Jesus der Hirte – oder: Um wen geht es eigentlich?
- Jesus der Hirte – oder: Um wen geht es eigentlich?
Predigt von Pfr. Dr. Robert Nandkisore am 4. Sonntag der Osterzeit und dem Beginn der 2. Staffel von Pit & Paula zum Download.
Die Texte des 4. Sonntags der Osterzeit des Lesejahres C der Lesungen (Apg 13, 14.43b–52 und Offb 7, 9.14b–17) und das Evangelium (Joh 10, 27–30) finden Sie online im Schott der Erzabtei Beuron oder auch bei Evangelium in Leichter Sprache.
Liebe Schwestern und Brüder,
geht es hier wirklich um mich? Werde ich mit meinen Bedürfnissen, Anliegen, Fähigkeiten und Begabungen gesehen? Mit meiner Geschichte und meinen Wunden? Ist der Eindruck falsch, dass sich immer mehr Menschen verloren fühlen, haltlos? Dass unsere Gesellschaft immer mehr fragmentiert – bis in unsere Kirche hinein? „Meine“ Gruppe gibt mir Halt und die „anderen“ sind im besten Falle interessant. Gibt es das noch: Das Bewusstsein von der Kirche, die gemeinsam unterwegs ist, der Gemeinde, die Geborgenheit vermittelt?
- Als „Guter Hirte“ versteht sich Jesus. Als einer, dem es um die Herde geht, um die Menschen. Das ist keine Romantik: Dieser Hirte verteidigt Seine Herde, nicht nur mit „Stecken und Stab“ (vgl. Ps. 23), sondern mit Seinem ganzen Leben. Es kostet Ihn den Einsatz Seines Lebens. Dieser Hirt sorgt sich nicht nur um die Herde als Ganze, sondern geht dem verlorenen Schaf nach. Er sucht es, bis er es findet und – wenn es verletzt ist – auf Seinen Schultern nach Hause trägt. Was für ein Bild! Was für ein Kunststück vollbringt Er: Diesem Hirt geht es sowohl um die Herde, um die Gemeinschaft als Ganzer, und ebenso um den Einzelnen, dessen Ringen und Sorge. Fast zu schön, um wahr zu sein!

## Material
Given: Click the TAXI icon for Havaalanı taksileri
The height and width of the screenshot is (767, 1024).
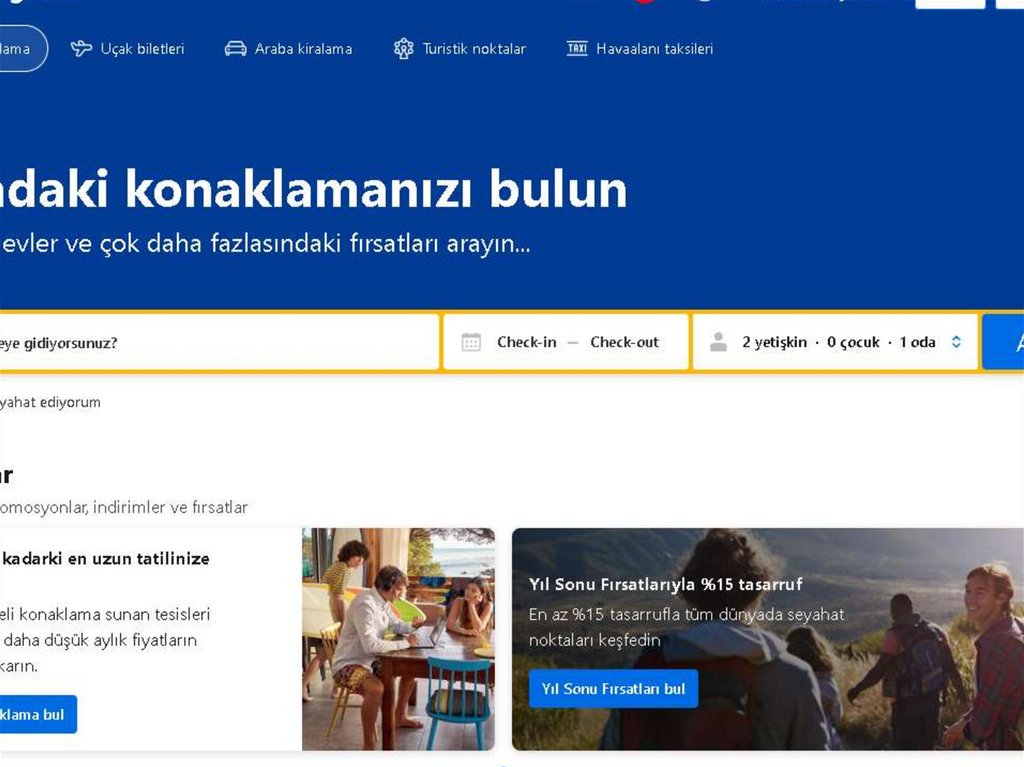Looking at the screenshot, I should coord(577,48).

## Aufgaben bearbeiten
a – Beantworten Sie folgende Fragen zur Predigt:
(i) Von wem stammt die Predigt?
(ii) Welche Stelle ist als Evangelium des 4. Sonntags der Osterzeit angegeben?
(iii) Als was versteht sich Jesus laut der Predigt?
b – Wiederholen Sie aus der Predigt wortgetreu die Stelle von „Predigt von Pfr.“ bis „in Leichter Sprache.“.

## Die Ergebnisse
a –
(i) Von Pfr. Dr. Robert Nandkisore.
(ii) Joh 10, 27–30.
(iii) Als „Guter Hirte“.

b –
Predigt von Pfr. Dr. Robert Nandkisore am 4. Sonntag der Osterzeit und dem Beginn der 2. Staffel von Pit & Paula zum Download.
Die Texte des 4. Sonntags der Osterzeit des Lesejahres C der Lesungen (Apg 13, 14.43b–52 und Offb 7, 9.14b–17) und das Evangelium (Joh 10, 27–30) finden Sie online im Schott der Erzabtei Beuron oder auch bei Evangelium in Leichter Sprache.